■ ENTRIES:
+ + + + +

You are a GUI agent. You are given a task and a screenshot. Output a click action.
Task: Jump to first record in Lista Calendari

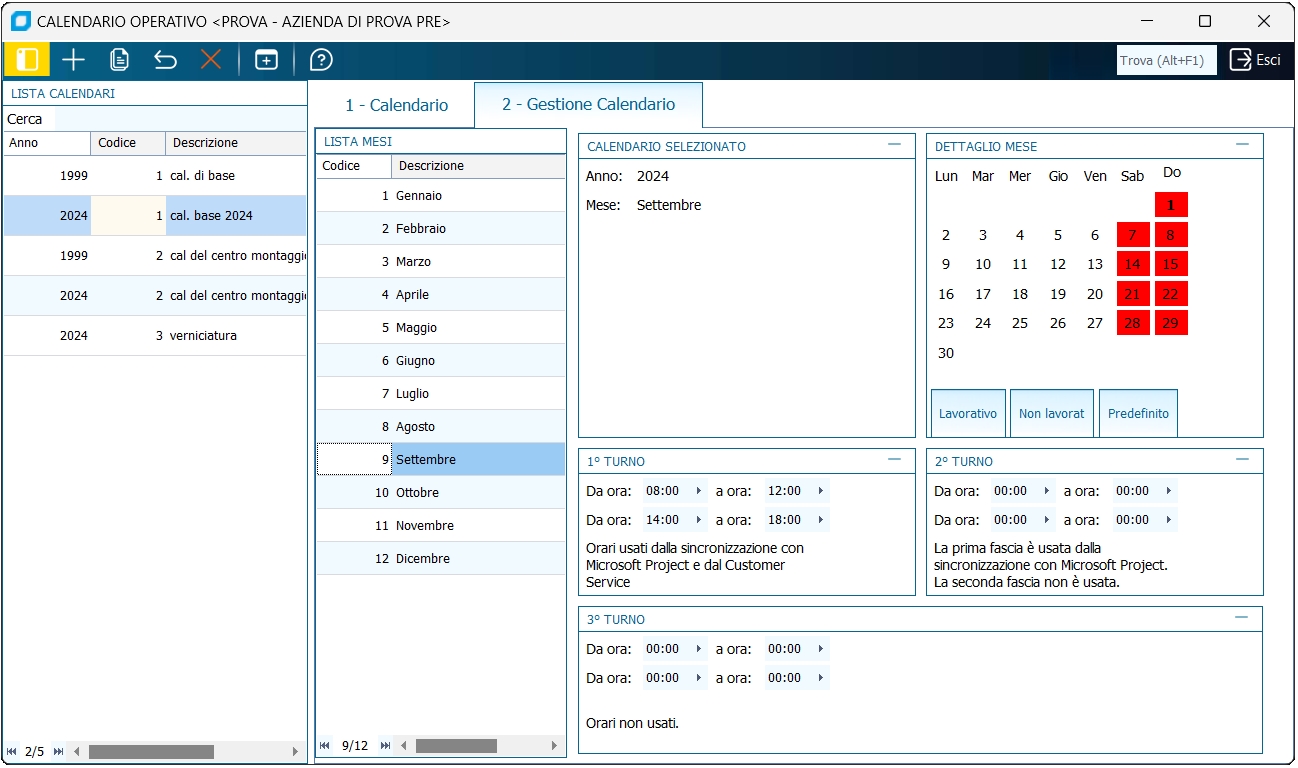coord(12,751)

+ + + + +

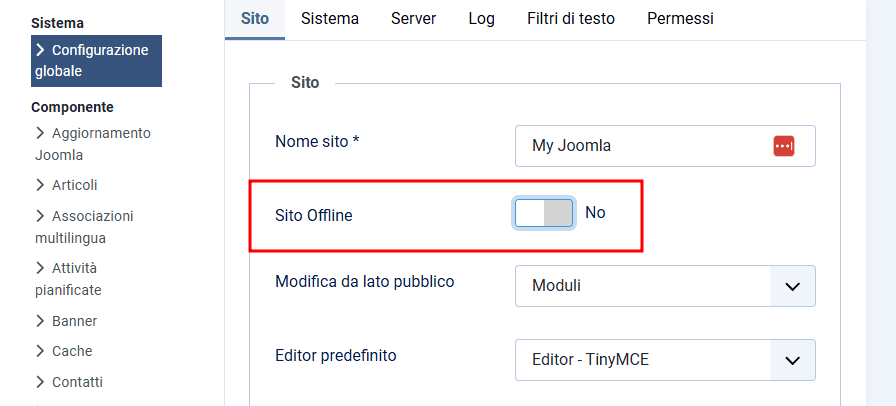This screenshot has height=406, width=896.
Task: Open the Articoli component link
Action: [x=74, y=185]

+ + + + +

■ GIVEN TASK: Recast the records as a Markdown table with the columns Row and Line, starting with the line that contains "This screenshot has height=406, width=896." and going on through the line that contains "Action: [x=74, y=185]". Leave out blank lines and any pictures.

■ SOLUTION TO THE PROBLEM:
| Row | Line |
|---|---|
| 1 | This screenshot has height=406, width=896. |
| 2 | Task: Open the Articoli component link |
| 3 | Action: [x=74, y=185] |